The Damascus International Fair was once the leading event on Syria's economic calendar but had not been held since shortly after the outbreak of the country's war in March 2011.

The Syrian Observatory for Human Rights, a Britain-based monitor of the war, said five people were killed and around a dozen more injured in the rocket fire near the entrance to the fair.

A source at a hospital in Jaramana, an area southwest of the capital, told AFP he had seen dead and injured evacuated from the scene.

A Facebook page that tracks fire on the capital reported four people killed and four others injured in the incident.

There was no confirmation of the toll from officials, and no mention of the incident on Syria's state news agency SANA.

Syrian state television briefly carried a breaking news alert reporting the rocket fire and saying it had caused injuries, citing its reporters on the scene.

But the alert was removed shortly afterwards, and a reporter broadcasting live from the fair interviewed several officials who made no mention of the rocket fire or casualties.

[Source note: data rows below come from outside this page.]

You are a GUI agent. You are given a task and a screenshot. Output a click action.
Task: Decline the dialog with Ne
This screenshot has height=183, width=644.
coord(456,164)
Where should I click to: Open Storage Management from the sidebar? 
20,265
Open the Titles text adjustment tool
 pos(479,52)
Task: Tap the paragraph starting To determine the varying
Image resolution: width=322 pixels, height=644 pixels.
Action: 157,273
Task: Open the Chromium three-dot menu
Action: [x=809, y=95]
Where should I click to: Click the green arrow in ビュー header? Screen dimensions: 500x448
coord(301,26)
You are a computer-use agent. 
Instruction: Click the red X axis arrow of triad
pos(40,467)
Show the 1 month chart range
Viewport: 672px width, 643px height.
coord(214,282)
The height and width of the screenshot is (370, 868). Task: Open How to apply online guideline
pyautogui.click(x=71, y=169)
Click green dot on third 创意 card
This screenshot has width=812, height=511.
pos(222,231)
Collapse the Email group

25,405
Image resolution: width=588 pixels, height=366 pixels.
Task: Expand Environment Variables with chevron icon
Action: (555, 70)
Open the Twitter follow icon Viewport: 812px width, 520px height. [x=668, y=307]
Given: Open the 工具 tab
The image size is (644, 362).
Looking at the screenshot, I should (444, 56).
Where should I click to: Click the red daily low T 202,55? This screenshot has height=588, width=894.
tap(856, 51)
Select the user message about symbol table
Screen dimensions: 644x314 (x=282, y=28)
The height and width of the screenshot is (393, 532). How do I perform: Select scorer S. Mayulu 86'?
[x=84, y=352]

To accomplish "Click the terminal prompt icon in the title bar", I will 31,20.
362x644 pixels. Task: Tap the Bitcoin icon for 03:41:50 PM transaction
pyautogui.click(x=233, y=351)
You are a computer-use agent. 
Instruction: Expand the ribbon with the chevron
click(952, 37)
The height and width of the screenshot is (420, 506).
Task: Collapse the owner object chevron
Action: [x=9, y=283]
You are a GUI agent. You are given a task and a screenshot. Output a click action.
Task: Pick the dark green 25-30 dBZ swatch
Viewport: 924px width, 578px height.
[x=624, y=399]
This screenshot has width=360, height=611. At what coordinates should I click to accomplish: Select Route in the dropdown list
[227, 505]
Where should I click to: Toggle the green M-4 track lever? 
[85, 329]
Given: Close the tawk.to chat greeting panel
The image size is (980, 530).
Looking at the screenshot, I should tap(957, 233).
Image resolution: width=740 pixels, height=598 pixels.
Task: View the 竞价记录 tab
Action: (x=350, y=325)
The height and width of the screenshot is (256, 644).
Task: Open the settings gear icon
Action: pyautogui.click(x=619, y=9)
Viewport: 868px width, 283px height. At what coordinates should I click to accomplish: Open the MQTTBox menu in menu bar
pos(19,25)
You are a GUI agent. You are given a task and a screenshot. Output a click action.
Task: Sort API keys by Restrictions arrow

"We were preparing to receive visitors when I heard an explosion... then I saw smoke to the side of the of the entrance to the exhibition hall," 39-year-old Iyad al-Jabiri, a Syrian working at a textile stand at the fair, told AFP.

The fair opened on Thursday at the capital's Exhibition City and is scheduled to last 10 days.

It was touted as a sign that work towards rebuilding Syria and revitalising its ravaged economy was getting underway, despite the violence that continues in parts of the country.

Its general director, Fares al-Kartally, said the decision to hold it this year was a result of "the return of calm and stability in most regions" of Syria.

"We want this fair to signal the start of (the country's) reconstruction," Kartally told AFP earlier this week.

While Damascus has been insulated from much of the worst violence of the country's war, several key rebel enclaves remain in the Eastern Ghouta region outside the city.

Fighters in the area have regularly fired rockets into the capital, and government warplanes have frequently carried out devastating raids across Eastern Ghouta.

FILE PHOTO: Syria's President Bashar al-Assad speaks during an interview with AFP news agency in Damascus, Syria in this handout picture provided by SANA on April 13, 2017. SANA/Handout via REUTERS/File Photo

Decades-old trade fair 

In recent weeks, much of the area has been quieter after the implementation in July of a "de-escalation zone" covering parts of Eastern Ghouta.

The trade fair dates back to 1954 but was last held in the summer of 2011, months after the eruption of protests against President Bashar al-Assad's government.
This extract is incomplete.